=== Begin Enclosure ===
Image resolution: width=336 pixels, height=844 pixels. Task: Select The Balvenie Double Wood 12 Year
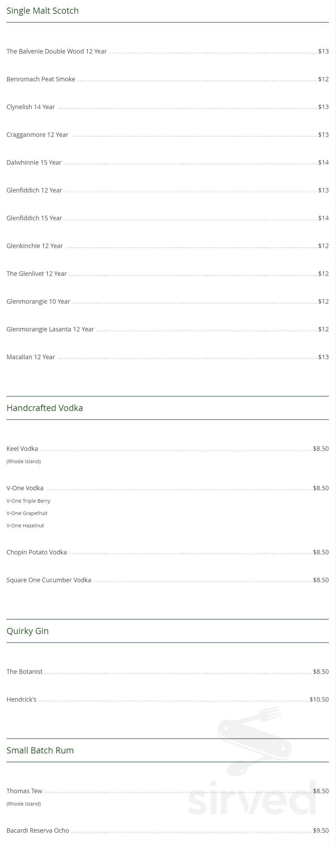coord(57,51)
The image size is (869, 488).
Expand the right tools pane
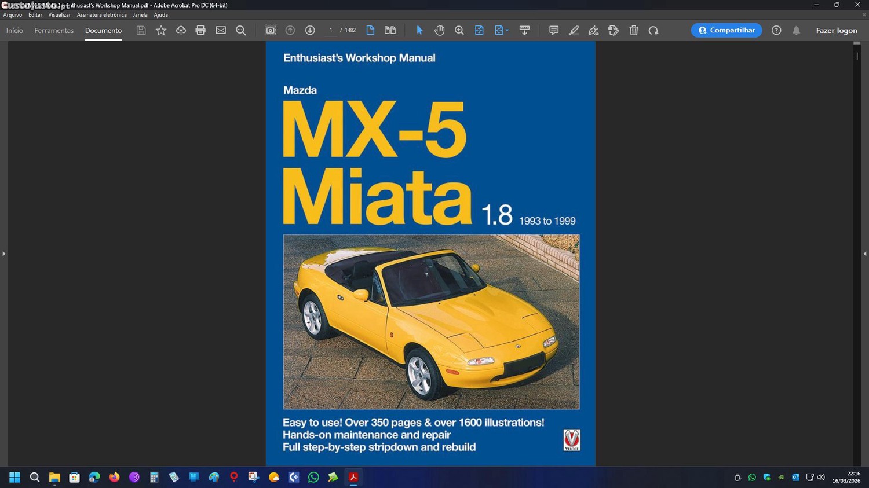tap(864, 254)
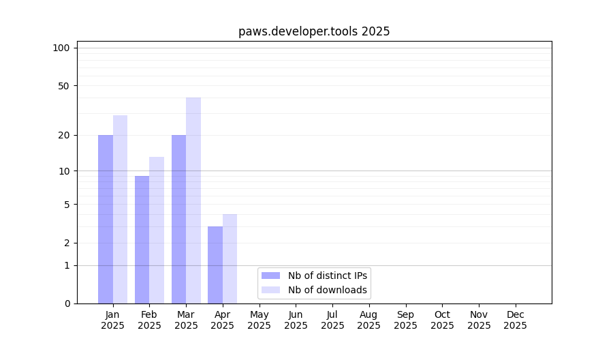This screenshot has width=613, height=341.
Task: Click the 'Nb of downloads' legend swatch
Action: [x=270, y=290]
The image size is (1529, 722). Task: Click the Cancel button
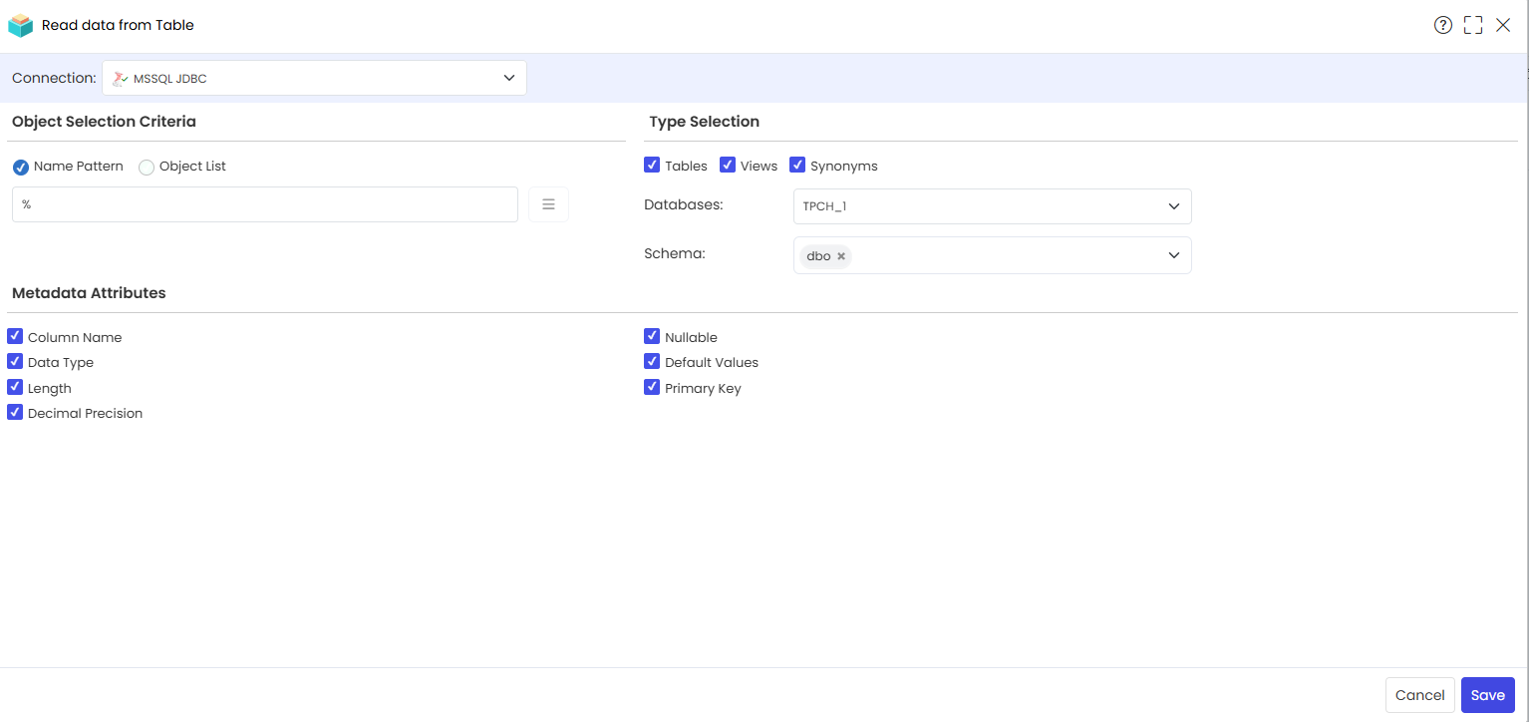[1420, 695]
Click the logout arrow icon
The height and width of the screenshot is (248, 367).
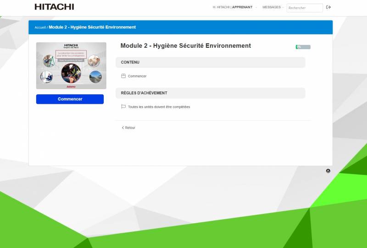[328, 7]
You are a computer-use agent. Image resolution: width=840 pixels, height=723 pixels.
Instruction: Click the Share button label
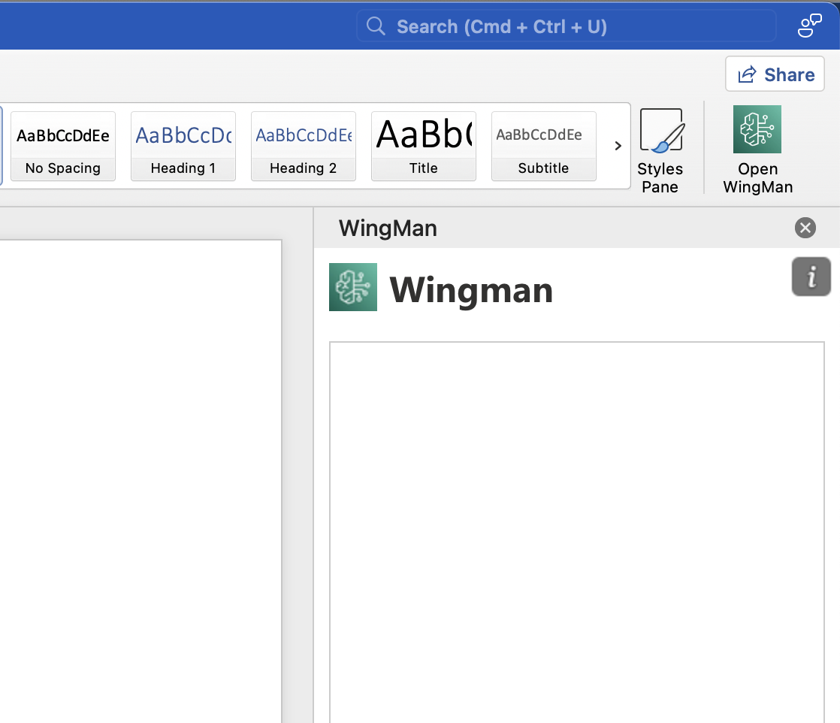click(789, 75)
=== End Enclosure ===
# Problem description
All of the data above should be quoted exactly, except for the pictures.

# Your solution
Image resolution: width=336 pixels, height=844 pixels. Task: Select The Balvenie Double Wood 12 Year
coord(57,51)
The image size is (869, 488).
Expand the right tools pane
tap(864, 254)
This screenshot has width=613, height=341.
Task: Click the 'Nb of downloads' legend swatch
Action: [x=270, y=290]
The image size is (1529, 722). Task: Click the Cancel button
[1420, 695]
Click the logout arrow icon
The height and width of the screenshot is (248, 367).
[328, 7]
You are a computer-use agent. Image resolution: width=840 pixels, height=723 pixels.
Instruction: Click the Share button label
click(789, 75)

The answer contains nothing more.